I’m not typically one to experience a great deal of FOMO (that’s “fear of missing out” for those of you not up date date on hip young lingo), but I certainly felt like I missed out this past Friday. After deciding months ago that I didn’t want to spend the money to attend Boston’s premier music festival “Boston Calling,” my friend contacted me Friday morning telling me he could get us tickets to the Friday showing for much less than list price. I was already long gone on a family trip and couldn’t make it, but that friend made sure to tell me how much I missed out on in regards to Friday’s headliner Sufjan Stevens. In his words, “It was unreal. He did everything in the style of Age of Adz (Stevens’ 2010 album), so even songs off of Illinois and Carrie & Lowell (both more acoustic based albums from Stevens) we real electronic with a KILLER horn section. So so good.” To put that comment in perspective, picture my favorite Sufjan Stevens song “Casimir Pulaski Day” with a heavy electronic feel to it. Honestly, I struggle to formulate what that would sound like.

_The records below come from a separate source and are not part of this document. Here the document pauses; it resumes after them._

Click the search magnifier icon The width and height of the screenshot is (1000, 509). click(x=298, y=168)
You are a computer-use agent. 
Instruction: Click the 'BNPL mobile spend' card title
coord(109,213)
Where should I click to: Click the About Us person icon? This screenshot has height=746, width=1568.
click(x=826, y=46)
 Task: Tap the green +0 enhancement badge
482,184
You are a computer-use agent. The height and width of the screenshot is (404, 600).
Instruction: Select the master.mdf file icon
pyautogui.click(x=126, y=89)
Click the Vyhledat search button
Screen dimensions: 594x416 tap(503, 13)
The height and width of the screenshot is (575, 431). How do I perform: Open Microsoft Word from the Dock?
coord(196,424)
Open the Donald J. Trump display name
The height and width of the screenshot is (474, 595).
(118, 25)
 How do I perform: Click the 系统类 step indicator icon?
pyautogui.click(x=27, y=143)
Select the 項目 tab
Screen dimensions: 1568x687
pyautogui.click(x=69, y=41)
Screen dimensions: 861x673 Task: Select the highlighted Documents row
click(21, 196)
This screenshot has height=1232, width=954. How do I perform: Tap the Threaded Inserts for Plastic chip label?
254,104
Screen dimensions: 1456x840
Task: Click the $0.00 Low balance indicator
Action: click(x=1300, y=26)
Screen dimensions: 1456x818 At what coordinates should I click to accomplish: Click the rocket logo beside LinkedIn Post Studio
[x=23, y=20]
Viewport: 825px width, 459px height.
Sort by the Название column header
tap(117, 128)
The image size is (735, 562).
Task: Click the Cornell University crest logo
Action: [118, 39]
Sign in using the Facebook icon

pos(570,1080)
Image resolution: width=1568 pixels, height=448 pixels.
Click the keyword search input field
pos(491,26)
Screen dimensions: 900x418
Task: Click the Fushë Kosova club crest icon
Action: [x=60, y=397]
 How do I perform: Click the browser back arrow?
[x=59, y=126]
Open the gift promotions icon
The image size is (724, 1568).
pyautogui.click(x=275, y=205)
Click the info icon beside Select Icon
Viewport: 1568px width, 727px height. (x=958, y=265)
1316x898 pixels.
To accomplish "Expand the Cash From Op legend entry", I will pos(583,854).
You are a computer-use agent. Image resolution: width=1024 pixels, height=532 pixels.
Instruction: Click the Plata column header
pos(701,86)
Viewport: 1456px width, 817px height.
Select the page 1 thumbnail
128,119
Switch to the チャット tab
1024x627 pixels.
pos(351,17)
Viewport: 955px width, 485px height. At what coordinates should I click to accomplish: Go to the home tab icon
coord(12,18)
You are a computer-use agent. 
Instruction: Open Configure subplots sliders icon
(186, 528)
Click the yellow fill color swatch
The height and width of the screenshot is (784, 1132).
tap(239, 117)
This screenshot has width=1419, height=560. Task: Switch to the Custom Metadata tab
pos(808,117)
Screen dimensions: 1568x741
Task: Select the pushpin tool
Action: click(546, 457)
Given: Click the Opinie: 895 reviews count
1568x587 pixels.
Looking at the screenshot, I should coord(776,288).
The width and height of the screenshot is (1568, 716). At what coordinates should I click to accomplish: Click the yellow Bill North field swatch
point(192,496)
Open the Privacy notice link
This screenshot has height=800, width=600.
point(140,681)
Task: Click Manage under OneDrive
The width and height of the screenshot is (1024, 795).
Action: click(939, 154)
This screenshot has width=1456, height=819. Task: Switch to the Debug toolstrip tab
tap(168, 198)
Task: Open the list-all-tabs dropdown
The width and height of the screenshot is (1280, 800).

Despite its calm, soothing nature, “Casimir Pulaski Day” covers one of the most devastating topics of any song I know. The song recalls Sufjan Stevens’ memories of a girlfriend’s battle with bone cancer and how the tragedy coincided with a a Polish holiday celebrated in Chicago on the first Monday of every March known at Casimir Pulaski Day (“In the morning, in the winter shade, on the first of March, on the holiday, I thought I saw you breathing”). Stevens is known for making his lyrics incredibly depressing, as he notes in regards to his songwriting, “I think of the saddest thing I can and then add a sick dog to that. If I think of a sick dog from the beginning, I just stop there.” On top of some of those depressing lyrics, Sufjan Stevens is often praised for his work as a “Christian artist.” Stevens, as a Christian and musician, will occasionally bring religious concepts into his songs, but often skeptically and whimsically in an attempt to emphasize the human struggle that tragedy brings when turning towards religious solace specifically in times of trouble. In Stevens’ words, “Christian music (as a genre) exists exclusively within the few insulated floors (cubicles and computers included) of some corporate construction in Nashville, Tenn. Otherwise, there’s no such thing as Christian music.” A bold statement indeed, but Stevens’ attempt to focus on the aesthetics of Christianity in music rather than the evangelism has earned him fantastic critical acclamation in regards to his unique songwriting process.